Advanced Learning Technologies for Deep Learning

1. Introduction

NTT places high priority on addressing various social issues and strengthening industrial competitiveness, and the use of artificial intelligence (AI) in our business endeavors in pursuit of these goals is an area of great importance to us. AI includes many technologies such as those used in statistical analysis, machine learning, and deep learning, which are applied to perform classification, regression, and prediction tasks with large amounts of data. Deep learning has been attracting a great deal of interest lately because it has achieved a practical level of accuracy in a variety of tasks. It has already been introduced to improve various business practices and is expected to become a driving force in the creation of new businesses.

Deep learning is a method to extract features from data hierarchically. A layered neural network is usually used as a model. Users select a suitable neural network according to a type of task or data. Convolutional neural networks are suitable for image data, while recurrent neural networks (RNNs) suit time-series data. In a neural network, the system makes predictions by giving weight to input data signals or by applying nonlinear transformation to the signals hierarchically and then having the signals propagate (Fig. 1). Learning is a process of adjusting weights to reduce the amount of error when using a large training dataset. In this process, the layered structure enables deep learning to achieve high accuracy in a variety of tasks.

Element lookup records
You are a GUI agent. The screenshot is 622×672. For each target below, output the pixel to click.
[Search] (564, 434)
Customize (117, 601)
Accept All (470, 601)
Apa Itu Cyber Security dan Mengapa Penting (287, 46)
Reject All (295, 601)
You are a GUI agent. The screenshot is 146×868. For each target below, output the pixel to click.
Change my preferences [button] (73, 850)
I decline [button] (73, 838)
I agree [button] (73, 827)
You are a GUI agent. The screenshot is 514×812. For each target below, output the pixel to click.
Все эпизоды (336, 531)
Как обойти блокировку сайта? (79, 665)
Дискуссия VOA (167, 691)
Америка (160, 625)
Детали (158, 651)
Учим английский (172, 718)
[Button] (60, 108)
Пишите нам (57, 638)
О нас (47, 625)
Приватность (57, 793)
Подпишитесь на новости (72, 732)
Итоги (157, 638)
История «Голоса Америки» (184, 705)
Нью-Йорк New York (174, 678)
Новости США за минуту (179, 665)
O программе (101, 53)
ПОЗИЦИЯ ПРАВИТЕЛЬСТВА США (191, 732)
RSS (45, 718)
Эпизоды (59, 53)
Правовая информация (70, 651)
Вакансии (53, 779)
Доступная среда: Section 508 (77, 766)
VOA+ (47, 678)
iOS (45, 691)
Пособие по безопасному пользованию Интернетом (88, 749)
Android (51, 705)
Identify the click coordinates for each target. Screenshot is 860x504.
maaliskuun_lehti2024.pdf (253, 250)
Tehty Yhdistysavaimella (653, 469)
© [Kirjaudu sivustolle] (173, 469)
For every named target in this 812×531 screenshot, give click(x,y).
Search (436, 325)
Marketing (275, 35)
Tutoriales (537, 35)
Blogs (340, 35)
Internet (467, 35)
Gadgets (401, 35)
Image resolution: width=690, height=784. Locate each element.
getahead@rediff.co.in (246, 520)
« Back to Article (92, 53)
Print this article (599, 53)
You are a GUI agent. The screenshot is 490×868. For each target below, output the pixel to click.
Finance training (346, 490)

**Given exercise**. Duplicate the passage of the deep learning article from "1. Introduction" to "of new businesses.".

**The solution**.
1. Introduction

NTT places high priority on addressing various social issues and strengthening industrial competitiveness, and the use of artificial intelligence (AI) in our business endeavors in pursuit of these goals is an area of great importance to us. AI includes many technologies such as those used in statistical analysis, machine learning, and deep learning, which are applied to perform classification, regression, and prediction tasks with large amounts of data. Deep learning has been attracting a great deal of interest lately because it has achieved a practical level of accuracy in a variety of tasks. It has already been introduced to improve various business practices and is expected to become a driving force in the creation of new businesses.